Certainement ces exemples montrent qu'il y a bien des cas de relâchement
de la réglementation environnementale motivés par des
considérations économiques. Mais on peut douter que le monde
développé soit entré dans une phase de
démantèlement progressif de ses normes environnementales.
Historiquement, les législations environnementales se sont
constituées depuis les années 1970, c'est-à-dire dans un
contexte d'internationalisation déjà avancée des
économies occidentales.
L'approfondissement de l'intégration
économique et le renforcement des normes environnementales ont donc
évolué en parallèle.
Si les cas de recul des normes environnementales sont rares, les exemples de
« paralysie réglementaire » semblent plus nombreux
et plus significatifs.
Par « paralysie réglementaire », il faut entendre le
refus des pouvoirs publics d'édicter des normes plus contraignantes, de
crainte de nuire à la compétitivité nationale.
Ainsi en 1992, la Commission européenne a présenté une
proposition de taxation du dioxyde de carbone. Cette proposition était
subordonnée à l'adoption de taxes similaires par les principaux
partenaires commerciaux de l'Union européenne. Toutefois, les
initiatives prises à cet effet, aux Etats-Unis, en Australie, ou au
Japon, ont été combattues, avec succès, par les
représentants des industriels qui ont soutenu que cette mesure nuirait
à leur compétitivité par rapport aux pays ne prenant pas
part à l'initiative (pays émergents notamment). En
définitive, la proposition a été retirée.
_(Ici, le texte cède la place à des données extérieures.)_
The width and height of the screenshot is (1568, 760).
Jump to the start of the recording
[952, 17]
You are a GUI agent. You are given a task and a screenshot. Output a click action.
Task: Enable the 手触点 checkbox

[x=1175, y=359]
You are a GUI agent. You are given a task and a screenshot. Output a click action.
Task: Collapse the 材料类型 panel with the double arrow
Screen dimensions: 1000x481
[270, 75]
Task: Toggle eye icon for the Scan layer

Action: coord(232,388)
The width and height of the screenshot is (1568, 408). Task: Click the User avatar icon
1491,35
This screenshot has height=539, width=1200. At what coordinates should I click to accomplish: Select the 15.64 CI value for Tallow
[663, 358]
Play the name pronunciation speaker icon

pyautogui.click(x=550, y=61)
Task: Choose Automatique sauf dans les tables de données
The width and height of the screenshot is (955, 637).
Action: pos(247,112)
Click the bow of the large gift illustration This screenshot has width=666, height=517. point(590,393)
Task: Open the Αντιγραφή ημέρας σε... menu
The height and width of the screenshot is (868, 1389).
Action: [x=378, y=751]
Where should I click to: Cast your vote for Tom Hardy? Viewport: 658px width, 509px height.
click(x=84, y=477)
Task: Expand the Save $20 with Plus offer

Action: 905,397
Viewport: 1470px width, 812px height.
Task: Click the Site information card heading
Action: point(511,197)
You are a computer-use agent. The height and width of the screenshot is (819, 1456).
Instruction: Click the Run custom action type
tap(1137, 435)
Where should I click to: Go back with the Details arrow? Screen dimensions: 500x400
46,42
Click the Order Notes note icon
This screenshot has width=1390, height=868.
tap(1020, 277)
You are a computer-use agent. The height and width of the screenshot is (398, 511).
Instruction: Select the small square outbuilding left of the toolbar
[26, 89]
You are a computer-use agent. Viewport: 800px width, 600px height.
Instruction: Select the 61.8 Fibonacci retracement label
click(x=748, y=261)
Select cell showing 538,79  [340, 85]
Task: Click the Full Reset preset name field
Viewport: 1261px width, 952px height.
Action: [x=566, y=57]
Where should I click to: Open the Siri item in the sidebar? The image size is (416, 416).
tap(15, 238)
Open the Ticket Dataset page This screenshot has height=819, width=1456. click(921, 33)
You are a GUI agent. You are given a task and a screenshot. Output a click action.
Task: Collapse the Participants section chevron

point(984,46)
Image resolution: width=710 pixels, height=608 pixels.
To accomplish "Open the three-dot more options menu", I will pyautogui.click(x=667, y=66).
Autre exemple, en 1995, l'industrie britannique des peintures a obtenu
l'abandon d'une loi qui l'aurait forcée à réduire ses
émissions de composés organiques volatils, cause majeure du
smog
urbain et de problèmes respiratoires. Là encore,
l'argument était que cette loi pénaliserait l'industrie par
rapport à la concurrence internationale.
L'actualité récente offre un exemple supplémentaire des
craintes suscitées dans le secteur chimique par les propositions de
réglementation environnementale. En mai 2003, la Commission
européenne a déposé un premier projet visant à
réglementer l'industrie chimique ; l'objectif de la réforme
est de mettre en place un système complet d'enregistrement,
d'évaluation et d'autorisation pour les substances chimiques, avec
obligation pour les industriels de démontrer que leurs produits sont
sûrs pour la santé humaine et pour l'environnement. Suite aux
vives critiques des industriels allemands, français et britanniques, qui
ont évoqué des surcoûts excessifs pour leur
activité, et le risque de nombreuses suppressions d'emplois, le projet
de la Commission a été profondément remanié. La
Commission a également dû faire face à un lobbying intense
des Etats-Unis, qui craignaient pour leurs exportations vers l'Union
européenne. Un nouveau projet, présenté à la fin de
l'année 2003, a un champ d'application et des objectifs plus restreints.
La Commission estime que son coût pour l'industrie chimique
européenne serait de 2,8 à 5,2 milliards d'euros sur onze
ans, ce qui représente, annuellement, mois de 0,1 % du chiffre
d'affaires du secteur.
Qu'elles soient justifiées ou non,
les craintes de
délocalisation ont remis en question certains projets dans le domaine
environnemental ces dernières années, ce qui plaide pour un
effort accru de coopération internationale en vue de la
définition de normes communes.
Néanmoins, le tableau d'ensemble qui se dégage de cet
aperçu des données empiriques conduit à penser que les
grandes entreprises n'ont pas exploité de manière
systématique les différences de réglementation
environnementales pour se relocaliser, alors même que les normes
environnementales dans les pays développés se sont, sauf
exceptions, renforcées ou sont restées stables dans la
dernière période. Cet apparent paradoxe peut s'expliquer de la
manière suivante : le niveau des normes environnementales demeure,
pour la plupart des entreprises, un déterminant relativement secondaire
de leurs choix d'implantation ; de plus, d'autres facteurs s'opposent
à ce que les entreprises délocalisent aisément leurs
activités pour profiter de règles environnementales plus
laxistes.
* 33 D. Esty et D. Gerardin, « Environmental protection and international competitiveness : a conceptual framework », Journal of World Trade, vol. 32 (3), juin 1998.